> [Work instructions] Beginning with the line that contains "For every named target in this 111×2576" in the material below, print each line exactly until the line that contains "Small Crossbody Bag in" has been printed, then stop.

> [Listed entries]
_____

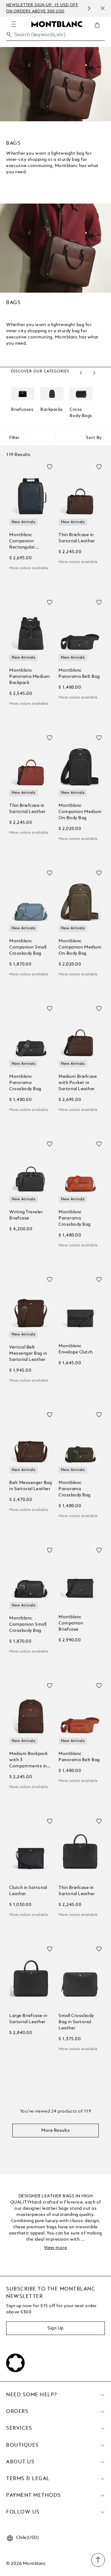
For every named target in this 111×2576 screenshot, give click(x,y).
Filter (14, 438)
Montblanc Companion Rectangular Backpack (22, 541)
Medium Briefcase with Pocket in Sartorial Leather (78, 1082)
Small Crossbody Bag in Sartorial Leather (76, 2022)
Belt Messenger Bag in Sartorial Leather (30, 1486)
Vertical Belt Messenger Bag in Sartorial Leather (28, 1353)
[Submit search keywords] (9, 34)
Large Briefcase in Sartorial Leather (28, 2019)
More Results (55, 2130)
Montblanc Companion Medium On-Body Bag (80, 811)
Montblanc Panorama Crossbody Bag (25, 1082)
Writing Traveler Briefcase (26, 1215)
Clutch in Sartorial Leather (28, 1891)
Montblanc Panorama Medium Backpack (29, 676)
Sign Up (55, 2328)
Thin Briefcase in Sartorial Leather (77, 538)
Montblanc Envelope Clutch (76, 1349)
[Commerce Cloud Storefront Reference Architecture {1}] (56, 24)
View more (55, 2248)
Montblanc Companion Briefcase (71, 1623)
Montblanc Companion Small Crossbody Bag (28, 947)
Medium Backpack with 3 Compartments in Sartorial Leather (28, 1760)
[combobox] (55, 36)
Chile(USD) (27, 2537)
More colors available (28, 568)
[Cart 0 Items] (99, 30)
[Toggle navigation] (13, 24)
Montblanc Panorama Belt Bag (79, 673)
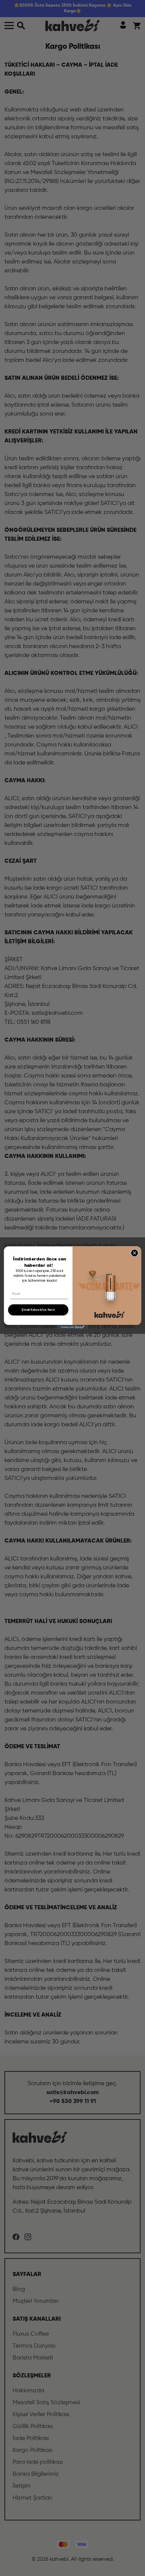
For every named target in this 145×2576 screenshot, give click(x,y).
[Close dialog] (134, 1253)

_____

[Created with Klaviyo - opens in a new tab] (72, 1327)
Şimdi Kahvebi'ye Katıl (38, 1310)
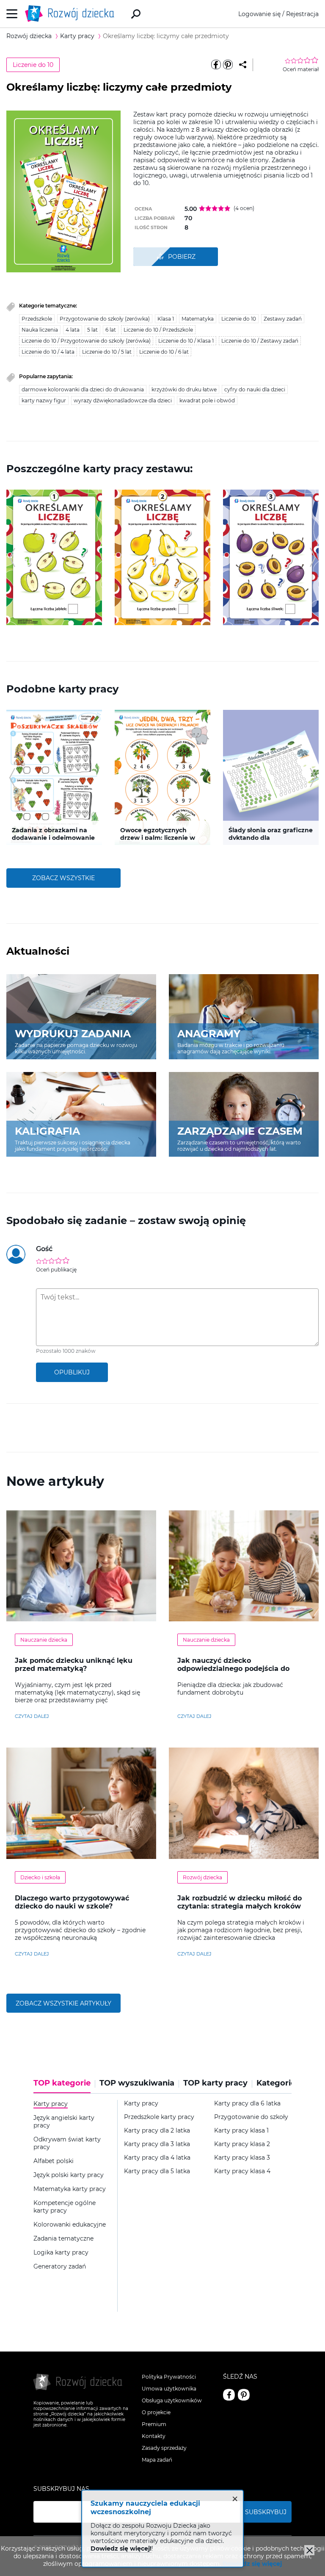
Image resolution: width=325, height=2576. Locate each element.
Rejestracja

_____

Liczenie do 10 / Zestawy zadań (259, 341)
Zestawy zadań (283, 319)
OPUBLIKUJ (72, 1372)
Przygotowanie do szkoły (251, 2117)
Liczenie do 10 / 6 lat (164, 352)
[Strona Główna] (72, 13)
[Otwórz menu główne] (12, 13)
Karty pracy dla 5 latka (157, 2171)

_____

> [Answer section]
For every named target in this 111×2576 screenshot, give click(x,y).
Filter (14, 438)
Montblanc Companion Rectangular Backpack (22, 541)
Medium Briefcase with Pocket in Sartorial Leather (78, 1082)
Small Crossbody Bag in Sartorial Leather (76, 2022)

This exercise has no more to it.